Em seu novo ofício, Vaz aprendeu a cortar uma grande variedade de peixes que antes tinha visto apenas na internet. “Em Cuiabá, eu manuseava o salmão de cativeiro, o atum magro e a tilápia tradicional do Brasil mesmo.” Um ano depois, Vaz foi contratado para o sofisticado Nagayama, onde chegou ao posto de subchef. Em 2018, passou para a cozinha do Nobu, o restaurante norte-americano, metido e caro, que abrira uma filial em São Paulo.
Enquanto dava expediente no Nobu, ele criou o Sushi Vaz. Com um investimento de 80 mil reais (sendo 60 mil emprestados de um amigo), equipou o espaço com exaustor, fogão de uma boca e forno – e abriu as portas. O Nobu fechou em dezembro de 2019, e o pequeno restaurante virou a atividade principal do chef.

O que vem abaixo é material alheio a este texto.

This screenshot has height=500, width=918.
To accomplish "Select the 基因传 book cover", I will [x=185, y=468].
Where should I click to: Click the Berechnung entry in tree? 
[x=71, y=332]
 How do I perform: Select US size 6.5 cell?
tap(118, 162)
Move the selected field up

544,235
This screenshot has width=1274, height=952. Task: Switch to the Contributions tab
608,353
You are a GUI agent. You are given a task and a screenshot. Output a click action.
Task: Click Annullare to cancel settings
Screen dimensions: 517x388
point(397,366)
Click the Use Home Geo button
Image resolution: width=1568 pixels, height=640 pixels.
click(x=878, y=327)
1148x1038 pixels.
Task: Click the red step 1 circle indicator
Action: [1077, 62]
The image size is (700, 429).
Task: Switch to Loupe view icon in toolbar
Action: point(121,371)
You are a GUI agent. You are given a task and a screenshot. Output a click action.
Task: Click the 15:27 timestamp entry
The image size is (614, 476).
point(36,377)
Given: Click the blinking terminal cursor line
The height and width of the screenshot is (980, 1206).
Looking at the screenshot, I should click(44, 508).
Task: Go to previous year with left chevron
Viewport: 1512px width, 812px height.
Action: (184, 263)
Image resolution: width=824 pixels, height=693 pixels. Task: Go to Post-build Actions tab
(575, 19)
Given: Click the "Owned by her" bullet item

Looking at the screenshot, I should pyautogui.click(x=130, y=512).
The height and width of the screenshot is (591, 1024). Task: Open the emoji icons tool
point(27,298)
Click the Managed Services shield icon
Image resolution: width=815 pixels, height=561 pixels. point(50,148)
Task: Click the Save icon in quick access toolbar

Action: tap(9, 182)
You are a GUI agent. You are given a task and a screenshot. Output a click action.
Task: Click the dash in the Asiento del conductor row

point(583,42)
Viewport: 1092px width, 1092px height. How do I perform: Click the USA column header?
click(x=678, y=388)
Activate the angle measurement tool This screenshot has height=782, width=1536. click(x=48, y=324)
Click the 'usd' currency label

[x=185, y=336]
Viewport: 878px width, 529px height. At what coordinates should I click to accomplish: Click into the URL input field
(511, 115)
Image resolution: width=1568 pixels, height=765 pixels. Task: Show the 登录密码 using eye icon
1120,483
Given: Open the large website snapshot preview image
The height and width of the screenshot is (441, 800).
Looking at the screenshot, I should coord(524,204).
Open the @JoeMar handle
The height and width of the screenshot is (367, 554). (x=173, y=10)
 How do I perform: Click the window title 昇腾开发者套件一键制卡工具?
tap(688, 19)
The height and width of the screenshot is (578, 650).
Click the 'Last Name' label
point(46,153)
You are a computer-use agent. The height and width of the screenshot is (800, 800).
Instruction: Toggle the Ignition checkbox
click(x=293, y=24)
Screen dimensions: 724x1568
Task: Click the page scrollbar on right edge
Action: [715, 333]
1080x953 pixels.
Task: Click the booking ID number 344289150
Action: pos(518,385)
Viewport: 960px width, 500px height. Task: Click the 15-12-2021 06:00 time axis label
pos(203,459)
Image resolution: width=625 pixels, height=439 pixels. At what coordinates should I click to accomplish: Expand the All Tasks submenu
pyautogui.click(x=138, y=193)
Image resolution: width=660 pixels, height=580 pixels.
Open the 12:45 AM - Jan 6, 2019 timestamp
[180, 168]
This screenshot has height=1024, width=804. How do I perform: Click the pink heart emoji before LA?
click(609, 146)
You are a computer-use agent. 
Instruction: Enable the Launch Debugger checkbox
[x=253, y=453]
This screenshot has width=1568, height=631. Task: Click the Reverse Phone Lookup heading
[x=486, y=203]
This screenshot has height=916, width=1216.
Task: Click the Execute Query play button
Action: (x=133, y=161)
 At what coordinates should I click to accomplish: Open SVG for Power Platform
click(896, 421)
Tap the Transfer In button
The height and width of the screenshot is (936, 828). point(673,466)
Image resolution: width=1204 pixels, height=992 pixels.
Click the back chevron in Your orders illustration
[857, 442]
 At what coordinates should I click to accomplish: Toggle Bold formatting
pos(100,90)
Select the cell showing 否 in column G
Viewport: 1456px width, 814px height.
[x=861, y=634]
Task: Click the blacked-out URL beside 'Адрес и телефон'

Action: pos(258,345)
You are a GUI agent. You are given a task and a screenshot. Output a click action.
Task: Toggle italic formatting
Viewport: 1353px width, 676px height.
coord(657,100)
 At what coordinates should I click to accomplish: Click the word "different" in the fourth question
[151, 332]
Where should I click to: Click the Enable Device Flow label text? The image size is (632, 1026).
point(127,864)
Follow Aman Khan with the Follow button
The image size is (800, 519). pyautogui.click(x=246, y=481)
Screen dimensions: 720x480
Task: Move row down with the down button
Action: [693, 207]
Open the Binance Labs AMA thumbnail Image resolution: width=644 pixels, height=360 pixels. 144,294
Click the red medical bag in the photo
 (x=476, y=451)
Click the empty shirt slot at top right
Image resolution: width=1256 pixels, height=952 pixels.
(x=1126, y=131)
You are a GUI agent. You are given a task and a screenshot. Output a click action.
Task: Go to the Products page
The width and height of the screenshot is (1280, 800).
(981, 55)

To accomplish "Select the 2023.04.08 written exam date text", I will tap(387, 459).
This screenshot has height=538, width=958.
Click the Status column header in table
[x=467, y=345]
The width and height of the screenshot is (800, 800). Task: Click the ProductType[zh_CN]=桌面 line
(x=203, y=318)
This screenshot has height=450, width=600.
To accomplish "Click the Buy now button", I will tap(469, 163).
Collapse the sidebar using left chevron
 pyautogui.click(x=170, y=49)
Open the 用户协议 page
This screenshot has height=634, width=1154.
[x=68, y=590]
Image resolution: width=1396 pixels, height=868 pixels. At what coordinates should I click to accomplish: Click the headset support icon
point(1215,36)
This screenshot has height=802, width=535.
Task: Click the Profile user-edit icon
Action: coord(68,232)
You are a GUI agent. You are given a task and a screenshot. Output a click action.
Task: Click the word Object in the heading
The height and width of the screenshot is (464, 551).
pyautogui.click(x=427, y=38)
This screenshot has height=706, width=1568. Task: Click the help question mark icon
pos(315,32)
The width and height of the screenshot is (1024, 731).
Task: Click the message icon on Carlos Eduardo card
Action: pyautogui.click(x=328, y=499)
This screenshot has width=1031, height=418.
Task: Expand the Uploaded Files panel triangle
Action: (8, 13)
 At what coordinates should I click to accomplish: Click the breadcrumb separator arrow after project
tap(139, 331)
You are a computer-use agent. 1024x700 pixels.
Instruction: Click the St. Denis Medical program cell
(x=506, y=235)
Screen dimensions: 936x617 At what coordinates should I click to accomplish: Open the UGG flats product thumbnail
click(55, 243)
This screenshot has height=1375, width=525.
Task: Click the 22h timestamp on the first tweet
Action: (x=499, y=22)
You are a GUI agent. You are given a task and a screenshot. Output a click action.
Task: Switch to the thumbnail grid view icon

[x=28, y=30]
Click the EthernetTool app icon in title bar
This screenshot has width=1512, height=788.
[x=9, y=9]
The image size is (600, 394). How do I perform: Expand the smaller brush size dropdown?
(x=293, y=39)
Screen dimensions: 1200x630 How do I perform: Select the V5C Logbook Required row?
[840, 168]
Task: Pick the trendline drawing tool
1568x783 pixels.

Hoje, o Sushi Vaz atrai estrelas da gastronomia, como o chef Carlos Bertolazzi, e artistas, como o cantor e ator Daniel Boa-ventura, além de muitos empresários. Clientes abonados já propuseram a Vaz investir na ampliação de seu negócio. Mas ele rejeita toda proposta. Quer crescer sozinho e está em busca de um novo ponto, no Centro de São Paulo. “Pergunto aos amigos: vocês conhecem algum porão para alugar?” De estatura baixa, com leve sotaque cuiabano e aparelho nos dentes, Vaz tem tatuado em seu pescoço esta frase, em letra cursiva: “Liberdade sempre.”